Martwisz się, że nikt nie uwierzy, że masz problem? Jest to powszechny strach wśród osób z zaburzeniami odżywiania, szczególnie tych, które nie mają niedowagi. Prawda jest taka, że zaburzenia odżywiania występują u ludzi każdej wielkości. Jeśli ktoś próbuje ci powiedzieć inaczej, wyjdź za drzwi i znajdź specjalistę od wagi.
Sprawdź katalogi dostawców i placówek leczenia opracowane przez Międzynarodową Federację Dietetyków Zaburzeń Odżywiania, National Eating Disorder Association i Recovery Warriors.
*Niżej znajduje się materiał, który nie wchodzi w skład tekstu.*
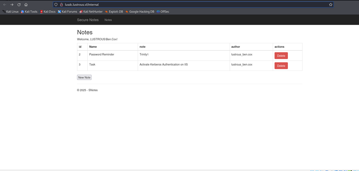Open Kali NetHunter bookmark
Screen dimensions: 359x171
91,12
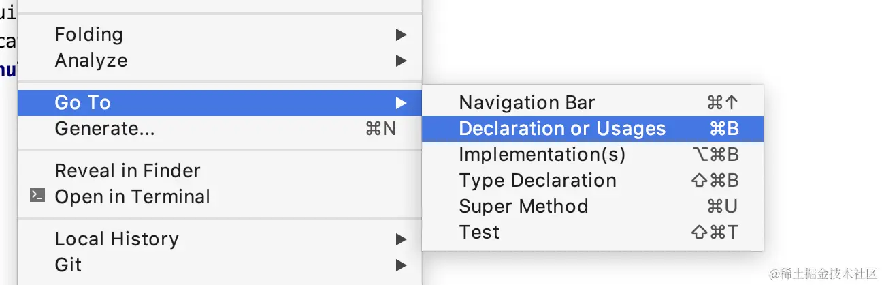Select Navigation Bar in the submenu
The image size is (882, 285).
tap(593, 103)
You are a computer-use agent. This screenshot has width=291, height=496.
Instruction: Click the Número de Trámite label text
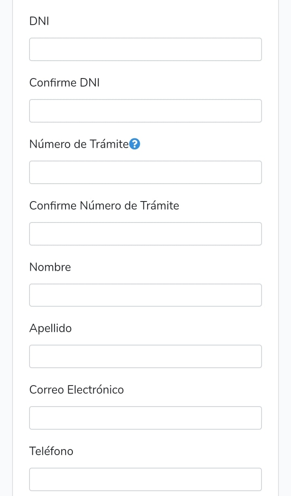78,144
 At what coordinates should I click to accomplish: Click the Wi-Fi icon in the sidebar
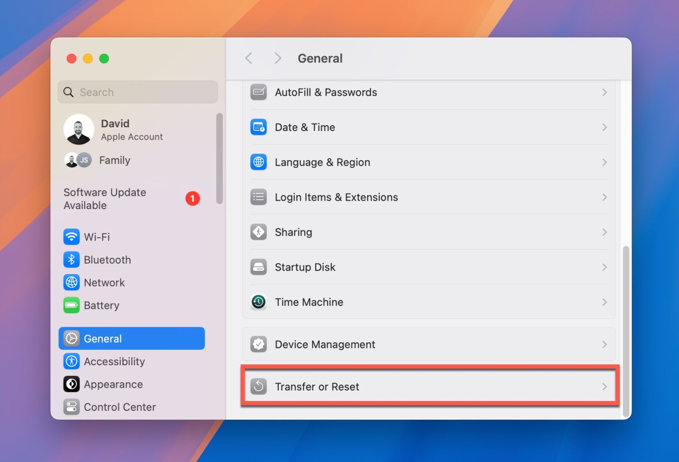72,237
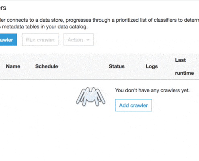Click the solid blue crawler button at top

(8, 40)
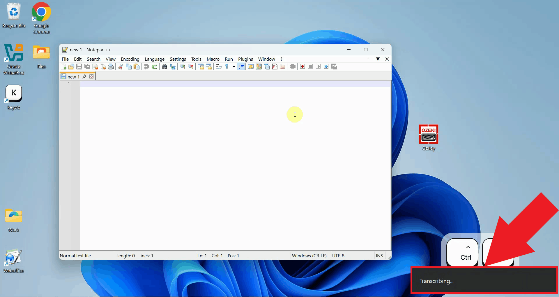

Aby zapoznać się z listą dostawców uwzględniających wagę, zajrzyj do Association for Size Diversity and Health.
Jeśli pierwszy terapeuta lub dietetyk, którego spotkasz, nie jest w dobrej formie, nie trać wiary. Szukaj dalej, aż znajdziesz profesjonalistów, których lubisz i którym ufasz, ludzi, którzy poprowadzą cię od tajemnicy i ograniczeń do pełniejszego, bogatszego życia. Obiecuję, że to możliwe.